In May 1858, Frank Leslie's Illustrated Newspaper did a landmark exposé of the distillery-dairies of Manhattan and Brooklyn that marketed so-called swill milk that came from cows fed on distillery waste and then adulterated with water, eggs, flour, and other ingredients that increased the volume and masked the adulteration. Swill milk dairies were noted for their filthy conditions and overpowering stench both caused by the close confinement of hundreds (sometimes thousands) of cows in narrow stalls where, once farmers tied them, they would stay for the rest of their lives, often standing in their own manure, covered with flies and sores, and suffering from a range of virulent diseases.
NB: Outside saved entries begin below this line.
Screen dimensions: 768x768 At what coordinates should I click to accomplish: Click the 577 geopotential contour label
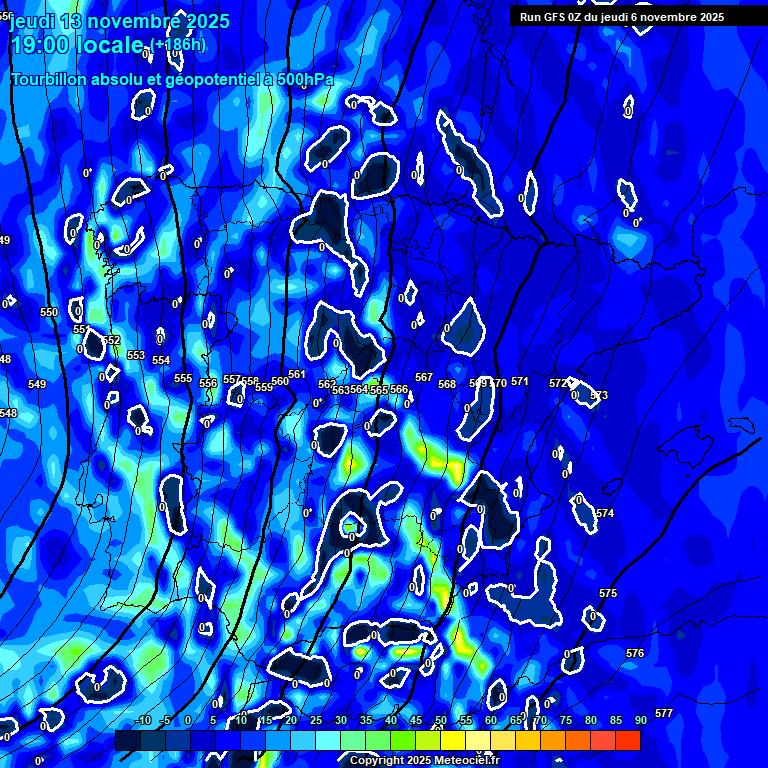pyautogui.click(x=664, y=713)
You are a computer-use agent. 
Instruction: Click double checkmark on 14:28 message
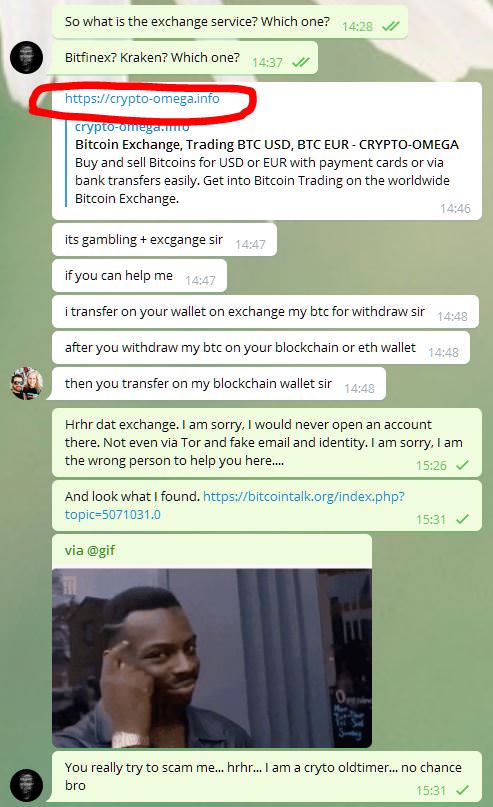(391, 26)
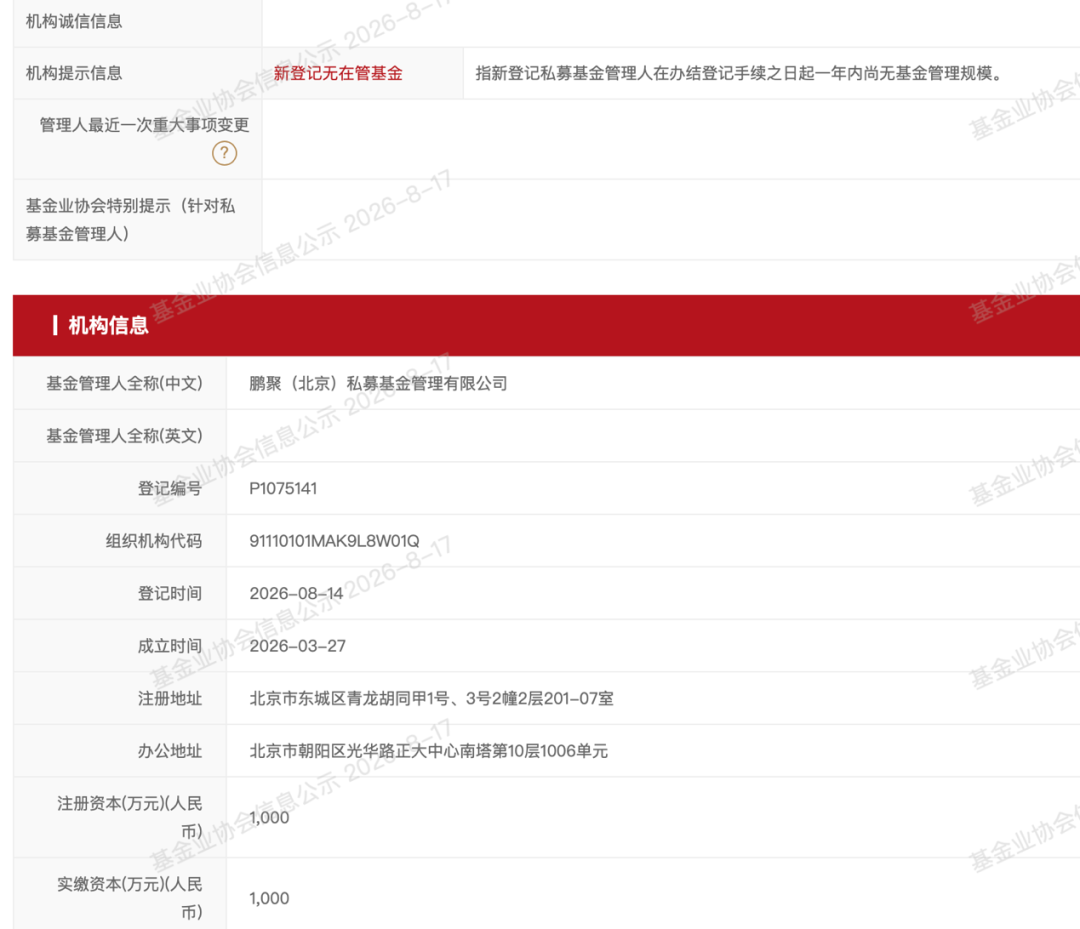Select the organization code 91110101MAK9L8W01Q
1080x929 pixels.
[334, 541]
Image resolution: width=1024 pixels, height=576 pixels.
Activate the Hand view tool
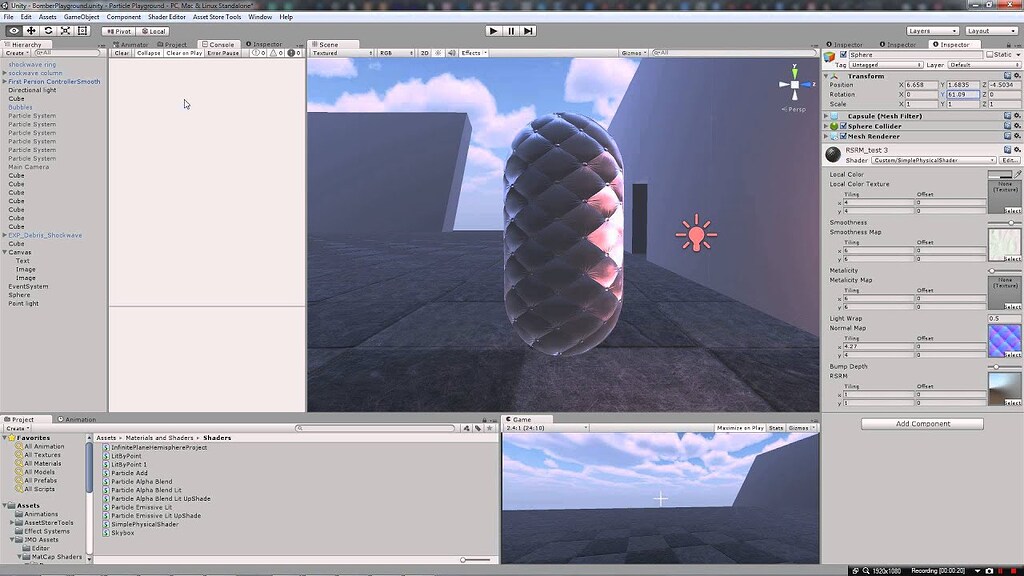pos(14,31)
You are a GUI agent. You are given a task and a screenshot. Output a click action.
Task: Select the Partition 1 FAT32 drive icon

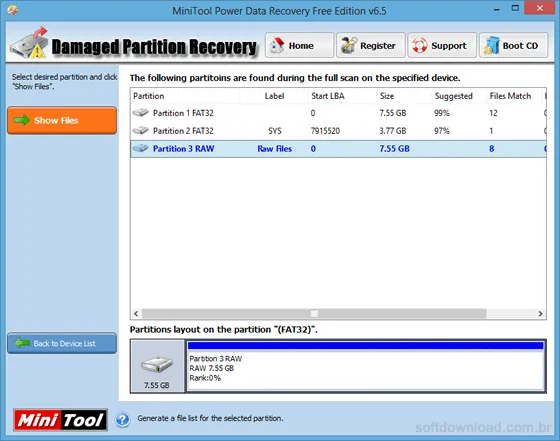tap(140, 113)
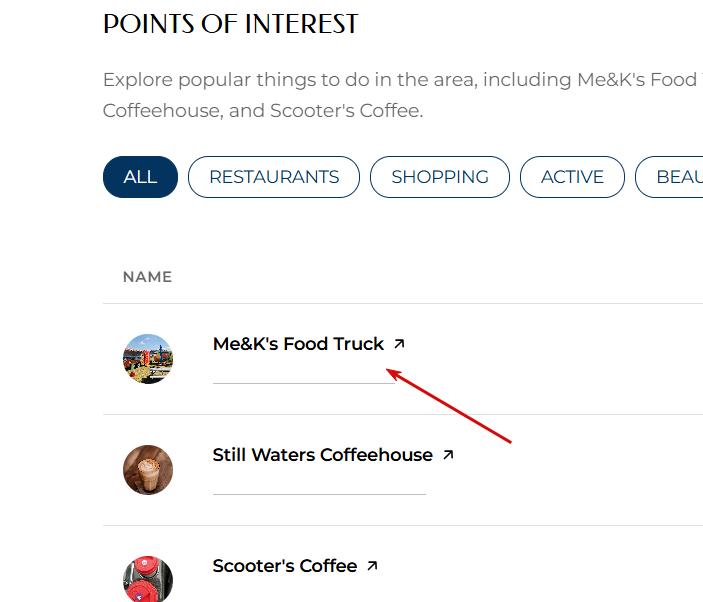Select the ALL filter pill

coord(140,177)
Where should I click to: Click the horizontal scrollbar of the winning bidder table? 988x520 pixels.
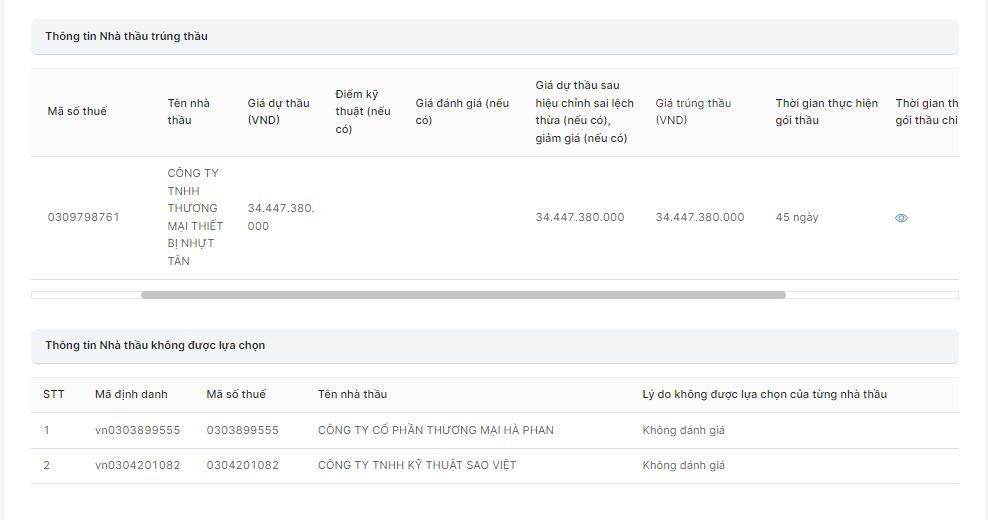pyautogui.click(x=462, y=295)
These cows were fed boiling distillery waste, often leaving the cows with rotting teeth and other maladies. The milk drawn from the cows was routinely adulterated with water, rotten eggs, flour, burnt sugar, and other adulterants with the finished product then marketed falsely as "pure country milk" or "Orange County Milk".

In an editorial published at the height of the scandal, the New York Times described swill milk as "that bluish, white compound of true milk, pus and dirty water, which, on standing, deposits a yellowish, brown sediment, that is manufactured in the stables attached to large distilleries by running the refuse distillery slops through the udders of dying cows and over the unwashed hands of milkers..."

Frank Leslie's exposé caused widespread public outrage that strongly pressured local politicians to punish and regulate the distillery-dairies, which were formally complained to be "swill milk nuisance". The Tammany Hall politician Alderman Michael Tuomey, known as "Butcher Mike", defended the distillers vigorously throughout the scandal—in fact, he was put in charge of the Board of Health investigation. Frank Leslie's Illustrated Newspaper staked out distillery owner Bradish Johnson's mansion at 21st and Broadway and reported that amid the investigation, Tuomey was observed making late-night visits. Tuomey assumed a central role in the ensuing investigations and, with fellow Aldermen E. Harrison Reed and William Tucker, shielded the dairies and turned the hearings into one-sided exercises designed to make dairy critics and established health authorities look ridiculous, even going to the extent of arguing that swill milk was as good or better for children than regular milk. With Reed and others, Tuomey successfully blocked any serious inquiry into the dairies and stymied calls for reform. The Board of Health exonerated the distillers, but public outcry led to the passage of the first food safety laws in the form of milk regulations in 1862. Tuomey became known for his attempts to block the new regulations, and earned the new moniker "Swill Milk" Tuomey. In addition to Tuomey's assistance in clearing up the unclean image milk developed, Robert Milham Hartley, a social reformist, aided in the restoration of milk being a nutritional and safe-to-drink beverage. During the mid to late nineteenth century, Hartley utilized Biblical references in his essays to appeal to the urban community. He asserted that universal milk consumption could help alleviate society's "sins", poverty, and alcohol consumption.